■ Petikan Teks
--- --- ---

SKP Dipangkas, Investasi Hilir Migas Lebih Menarik

Kamis, 15 Maret 2018 - Dibaca 3407 kali

Jakarta, Pemerintah menghapuskan kewajiban Surat Keterangan Penyalur (SKP) BBM, LPG maupun BBG. Badan Usaha Niaga Umum BBM hanya wajib melaporkan penunjukan Penyalur kepada Menteri ESDM setiap bulannya. Dengan pemangkasan birokrasi ini, Pemerintah optimis investasi di hilir migas akan semakin menarik.

Penghapusan SKP tertuang dalam Peraturan Menteri ESDM Nomor 13 Tahun 2018 tentang Kegiatan Penyaluran Bahan Bakar Minyak, Bahan Bakar Gas dan Liquefied Petroleum Gas yang diteken Menteri ESDM Ignasius Jonan tanggal 21 Februari 2018.

"Sesuai Permen ESDM 13 Tahun 2018 tersebut, Badan Usaha Niaga Umum BBM hanya wajib melaporkan penunjukan Penyalur kepada Menteri ESDM melalui Direktur Jenderal Migas dan Badan Pengatur Hilir Migas setiap bulan. Penyalur yang telah ditunjuk oleh Badan Usaha Niaga Migas dapat menyalurkan BBM, BBG dan LPG setelah adanya Surat Perjanjian Kerjasama dengan Badan Usaha Pemegang Izin Usaha Niaga Migas," papar Direktur Pembinaan Usaha Hilir Migas Harya Adityawarman dalam acara Sosialisasi Peraturan Menteri ESDM Nomor 13 Tahun 2018 tentang Kegiatan Penyaluran Bahan Bakar Minyak, Bahan Bakar Gas dan Liquefied Petroleum Gas di Auditorium Migas, Kamis (15/3).

Dengan adanya pemangkasan SKP ini, menurut Harya, akan memudahkan badan usaha untuk melakukan kegiatan bisnisnya karena rantai birokrasi kini menjadi lebih pendek. "Kalau badan usaha sudah pasti lebih senang tidak ada SKP. Rantai birokrasinya yang harusnya dia mengurus SKP, sekarang dengan adanya surat kerja sama, sudah bisa melakukan kegiatan (bisnis)," katanya.

Terkait kewajiban pelaporan penunjukan penyalur, laporan Badan Usaha Niaga Umum BBM harus memuat data-data yaitu nama penyalur, akta pendirian, Tanda Daftar Perusahaan (TDP), NPWP, dokumen keselamatan sesuai dengan peraturan perundangan, dokumen lingkungan, izin lokasi dari Pemda/Pemkab serta dokumen kepemilikan dan/atau penguasaan sarana dan fasilitas penyalur.

Selanjutnya, Ditjen Migas menindaklanjuti laporan Badan Usaha Pemegang Izin Usaha Niaga Migas dengan melakukan pencatatan dan akan mempublikasikan Daftar Penyalur masing masing Badan Usaha Niaga Migas pada website Ditjen Migas (www.migas.esdm.go.id).

--- --- ---

■ Data yang Diberikan
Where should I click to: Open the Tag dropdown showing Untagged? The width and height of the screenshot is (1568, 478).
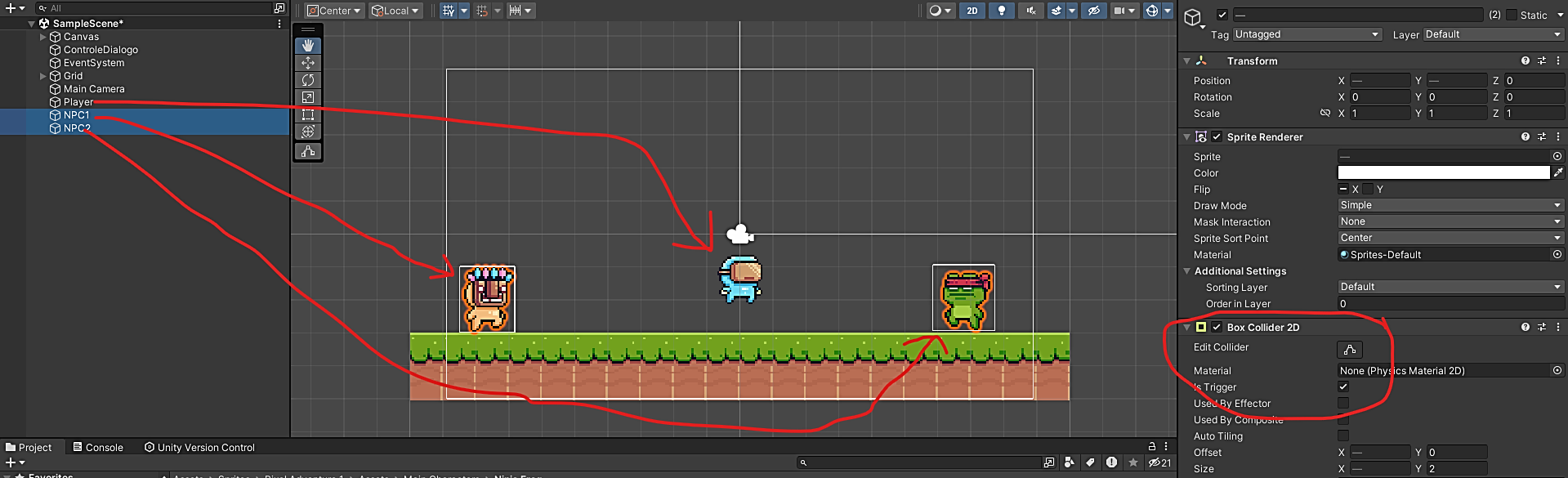point(1306,34)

--- --- ---

■ Petunjuk Latihan
Tolong tuliskan kembali bagian berita tentang penghapusan SKP itu secara persis, mulai dari "Jakarta, Pemerintah menghapuskan" sampai dengan "akan semakin menarik.", termasuk kedua bagian tersebut.

■ Jawaban Latihan
Jakarta, Pemerintah menghapuskan kewajiban Surat Keterangan Penyalur (SKP) BBM, LPG maupun BBG. Badan Usaha Niaga Umum BBM hanya wajib melaporkan penunjukan Penyalur kepada Menteri ESDM setiap bulannya. Dengan pemangkasan birokrasi ini, Pemerintah optimis investasi di hilir migas akan semakin menarik.